No act of grace payments were made during the reporting period. (2013: Nil) No waivers of amounts owing to the Commonwealth were made pursuant to subsection 34(1) of the Financial Management and Accountability Act 1997 during the reporting period. (2013: Nil) No payments were provided under the Compensation for Detriment caused by Defective Administration (CDDA) Scheme during the reporting period. (2013: Nil) No ex-gratia payments were provided for during the reporting period. (2013: Nil) No payments were provided under section 66 of the Parliamentary Service Act 1999 during the reporting period. (2013: Nil)

Note 18: Reporting of outcomes

Note 18A: Net cost of outcome delivery

  Outcome 1 Total
  2014
$'000
2013
$'000
2014
$'000
2013
$'000
Departmental
Expenses 22,095 22,283 22,095 22,283
Own-source income 2,303 2,303 2,303 2,303
Net cost of outcome delivery 24,398 24,586 24,398 24,586

Outcome 1 is described in Note 1.1. Net costs shown include intra-government costs that are eliminated in calculating the actual budget outcome.

Note 18B: Major classes of departmental expense, income, assets and liabilities by outcome

All departmental expense, income, assets and liabilities are attributable to the department’s single outcome.

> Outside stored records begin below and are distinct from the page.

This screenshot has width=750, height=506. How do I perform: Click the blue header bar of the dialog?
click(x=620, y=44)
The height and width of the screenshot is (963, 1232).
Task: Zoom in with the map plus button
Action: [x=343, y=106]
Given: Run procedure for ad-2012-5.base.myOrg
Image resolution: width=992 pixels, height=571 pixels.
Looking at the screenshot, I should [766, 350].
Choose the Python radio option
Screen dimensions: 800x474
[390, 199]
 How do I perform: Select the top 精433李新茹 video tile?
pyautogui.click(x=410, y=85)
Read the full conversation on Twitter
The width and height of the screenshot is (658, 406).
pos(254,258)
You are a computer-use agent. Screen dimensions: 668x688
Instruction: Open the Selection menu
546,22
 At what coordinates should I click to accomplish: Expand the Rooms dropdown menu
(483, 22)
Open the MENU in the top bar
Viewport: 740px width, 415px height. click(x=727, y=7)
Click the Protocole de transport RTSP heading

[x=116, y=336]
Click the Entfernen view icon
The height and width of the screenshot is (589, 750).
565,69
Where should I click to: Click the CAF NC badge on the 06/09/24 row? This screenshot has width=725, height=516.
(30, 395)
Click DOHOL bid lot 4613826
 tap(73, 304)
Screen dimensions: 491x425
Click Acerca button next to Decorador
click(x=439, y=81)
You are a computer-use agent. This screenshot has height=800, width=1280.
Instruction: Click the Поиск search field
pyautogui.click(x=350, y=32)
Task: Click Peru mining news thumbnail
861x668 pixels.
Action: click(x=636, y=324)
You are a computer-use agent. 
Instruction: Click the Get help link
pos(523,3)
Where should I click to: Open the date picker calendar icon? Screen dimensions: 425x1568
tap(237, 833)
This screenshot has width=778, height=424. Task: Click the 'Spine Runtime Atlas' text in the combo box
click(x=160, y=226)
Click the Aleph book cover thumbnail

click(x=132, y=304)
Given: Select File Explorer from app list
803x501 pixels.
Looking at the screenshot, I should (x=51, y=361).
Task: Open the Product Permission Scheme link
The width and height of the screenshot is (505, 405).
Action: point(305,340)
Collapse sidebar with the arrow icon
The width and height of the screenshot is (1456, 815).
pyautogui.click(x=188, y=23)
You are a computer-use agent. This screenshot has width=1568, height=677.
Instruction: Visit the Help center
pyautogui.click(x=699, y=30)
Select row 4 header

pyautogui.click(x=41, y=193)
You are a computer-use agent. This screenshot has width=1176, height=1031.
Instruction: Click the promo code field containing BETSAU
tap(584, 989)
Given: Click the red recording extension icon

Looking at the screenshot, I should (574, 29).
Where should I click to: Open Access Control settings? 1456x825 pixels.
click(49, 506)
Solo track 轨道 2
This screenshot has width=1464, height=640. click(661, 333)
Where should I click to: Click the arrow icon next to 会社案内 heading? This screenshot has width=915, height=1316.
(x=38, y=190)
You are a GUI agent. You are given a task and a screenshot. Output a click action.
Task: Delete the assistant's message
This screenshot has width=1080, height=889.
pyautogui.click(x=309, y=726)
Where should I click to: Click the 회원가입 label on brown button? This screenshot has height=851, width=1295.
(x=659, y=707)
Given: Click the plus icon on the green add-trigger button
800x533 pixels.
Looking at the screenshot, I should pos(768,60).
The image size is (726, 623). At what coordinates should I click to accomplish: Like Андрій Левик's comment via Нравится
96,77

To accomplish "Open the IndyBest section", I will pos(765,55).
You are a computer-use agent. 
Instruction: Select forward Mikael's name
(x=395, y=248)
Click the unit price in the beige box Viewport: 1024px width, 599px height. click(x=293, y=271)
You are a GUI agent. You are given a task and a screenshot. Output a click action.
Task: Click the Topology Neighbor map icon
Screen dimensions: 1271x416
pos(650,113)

Note 19: Net cash appropriation arrangements

  2014
$'000
2013
$'000
Total comprehensive income less depreciation/ amortisation expenses previously funded through revenue appropriations1 1,712 1,188
Plus: depreciation/amortisation expenses previously funded through revenue appropriation (311) (684)
Total comprehensive income (loss) – as per the Statement of Comprehensive Income 1,401 504
  1. From 2010–11, the Government introduced net cash appropriation arrangements, where revenue appropriations for depreciation/amortisation expenses ceased. Entities now receive a separate capital budget provided through equity appropriations. Capital budgets are to be appropriated in the period when cash payment for capital expenditure is required.